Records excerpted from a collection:
__________________________________________________
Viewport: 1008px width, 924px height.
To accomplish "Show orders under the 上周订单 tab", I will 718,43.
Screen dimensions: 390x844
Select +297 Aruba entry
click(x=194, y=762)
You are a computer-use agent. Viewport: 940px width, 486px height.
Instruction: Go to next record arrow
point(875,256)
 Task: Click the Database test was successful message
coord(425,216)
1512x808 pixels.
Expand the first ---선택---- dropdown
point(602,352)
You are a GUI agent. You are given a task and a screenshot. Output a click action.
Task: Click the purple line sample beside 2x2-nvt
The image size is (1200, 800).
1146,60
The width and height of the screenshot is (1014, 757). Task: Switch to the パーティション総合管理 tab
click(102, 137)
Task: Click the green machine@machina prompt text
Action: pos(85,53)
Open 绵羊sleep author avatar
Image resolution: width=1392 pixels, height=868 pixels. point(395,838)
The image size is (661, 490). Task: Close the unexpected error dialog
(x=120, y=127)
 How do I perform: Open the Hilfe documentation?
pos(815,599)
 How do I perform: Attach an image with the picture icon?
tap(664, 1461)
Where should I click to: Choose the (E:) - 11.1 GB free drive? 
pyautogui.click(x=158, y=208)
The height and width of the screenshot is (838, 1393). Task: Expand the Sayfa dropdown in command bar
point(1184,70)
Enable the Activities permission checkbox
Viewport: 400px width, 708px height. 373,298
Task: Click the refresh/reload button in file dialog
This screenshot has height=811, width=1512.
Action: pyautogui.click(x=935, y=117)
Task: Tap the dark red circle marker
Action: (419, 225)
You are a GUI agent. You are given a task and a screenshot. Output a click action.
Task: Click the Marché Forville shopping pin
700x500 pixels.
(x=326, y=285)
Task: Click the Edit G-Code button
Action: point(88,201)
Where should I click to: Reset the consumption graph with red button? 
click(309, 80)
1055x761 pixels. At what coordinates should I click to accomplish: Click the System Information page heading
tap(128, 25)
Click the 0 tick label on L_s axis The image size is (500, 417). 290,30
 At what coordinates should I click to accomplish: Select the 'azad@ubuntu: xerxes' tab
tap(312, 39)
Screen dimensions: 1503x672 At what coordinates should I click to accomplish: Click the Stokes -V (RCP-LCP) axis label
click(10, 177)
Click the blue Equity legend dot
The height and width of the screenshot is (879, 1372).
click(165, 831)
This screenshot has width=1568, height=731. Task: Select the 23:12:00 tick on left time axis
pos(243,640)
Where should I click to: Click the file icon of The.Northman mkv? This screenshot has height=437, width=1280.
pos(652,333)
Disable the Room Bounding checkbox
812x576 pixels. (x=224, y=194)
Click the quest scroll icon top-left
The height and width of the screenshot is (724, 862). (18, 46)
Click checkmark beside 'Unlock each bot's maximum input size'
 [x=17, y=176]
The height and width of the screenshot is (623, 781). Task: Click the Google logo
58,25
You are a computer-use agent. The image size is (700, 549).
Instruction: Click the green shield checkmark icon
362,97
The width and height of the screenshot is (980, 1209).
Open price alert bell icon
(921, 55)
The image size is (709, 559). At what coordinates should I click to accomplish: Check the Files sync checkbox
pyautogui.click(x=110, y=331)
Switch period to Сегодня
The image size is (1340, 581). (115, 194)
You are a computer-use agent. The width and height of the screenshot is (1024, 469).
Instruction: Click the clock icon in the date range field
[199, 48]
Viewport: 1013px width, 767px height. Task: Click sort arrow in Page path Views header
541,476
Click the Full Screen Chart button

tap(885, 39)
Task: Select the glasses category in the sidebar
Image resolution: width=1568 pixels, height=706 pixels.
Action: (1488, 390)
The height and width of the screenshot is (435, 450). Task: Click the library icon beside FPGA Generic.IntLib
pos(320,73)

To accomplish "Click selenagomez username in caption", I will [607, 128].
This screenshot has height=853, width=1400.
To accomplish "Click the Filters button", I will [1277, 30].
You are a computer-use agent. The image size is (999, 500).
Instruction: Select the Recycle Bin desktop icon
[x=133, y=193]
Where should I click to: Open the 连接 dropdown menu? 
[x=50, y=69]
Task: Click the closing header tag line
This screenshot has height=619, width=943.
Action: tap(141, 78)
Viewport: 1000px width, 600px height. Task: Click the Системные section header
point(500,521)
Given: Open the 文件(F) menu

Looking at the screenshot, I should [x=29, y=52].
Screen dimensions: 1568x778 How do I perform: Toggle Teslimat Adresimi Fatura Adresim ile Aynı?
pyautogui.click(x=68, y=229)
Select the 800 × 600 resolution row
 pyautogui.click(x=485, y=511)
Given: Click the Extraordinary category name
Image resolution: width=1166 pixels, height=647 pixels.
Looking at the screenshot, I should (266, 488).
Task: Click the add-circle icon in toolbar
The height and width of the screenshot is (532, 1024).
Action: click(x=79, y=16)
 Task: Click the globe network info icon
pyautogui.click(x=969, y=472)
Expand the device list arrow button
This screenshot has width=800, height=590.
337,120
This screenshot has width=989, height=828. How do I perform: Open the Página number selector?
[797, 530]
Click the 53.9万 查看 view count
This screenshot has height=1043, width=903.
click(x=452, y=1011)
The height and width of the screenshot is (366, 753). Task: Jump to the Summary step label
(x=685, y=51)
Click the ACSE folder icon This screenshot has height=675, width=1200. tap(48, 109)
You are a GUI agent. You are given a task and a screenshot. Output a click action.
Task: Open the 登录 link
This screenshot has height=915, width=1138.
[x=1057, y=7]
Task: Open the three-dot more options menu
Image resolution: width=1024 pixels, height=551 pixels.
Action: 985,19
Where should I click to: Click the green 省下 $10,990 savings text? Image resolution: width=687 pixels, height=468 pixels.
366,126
__________________________________________________
WHAT TO DO
Search the entries for the word "agent". Copy each line where it appears.

RESPONSE TO THE EXERCISE
You are a computer-use agent. Viewport: 940px width, 486px height.
You are a GUI agent. You are given a task and a screenshot. Output a click action.
You are a GUI agent. You are given a task and a screenshot. Output a click action.
You are a computer-use agent. The image size is (700, 549).
You are a computer-use agent. The width and height of the screenshot is (1024, 469).
You are a computer-use agent. The image size is (999, 500).
You are a GUI agent. You are given a task and a screenshot. Output a click action.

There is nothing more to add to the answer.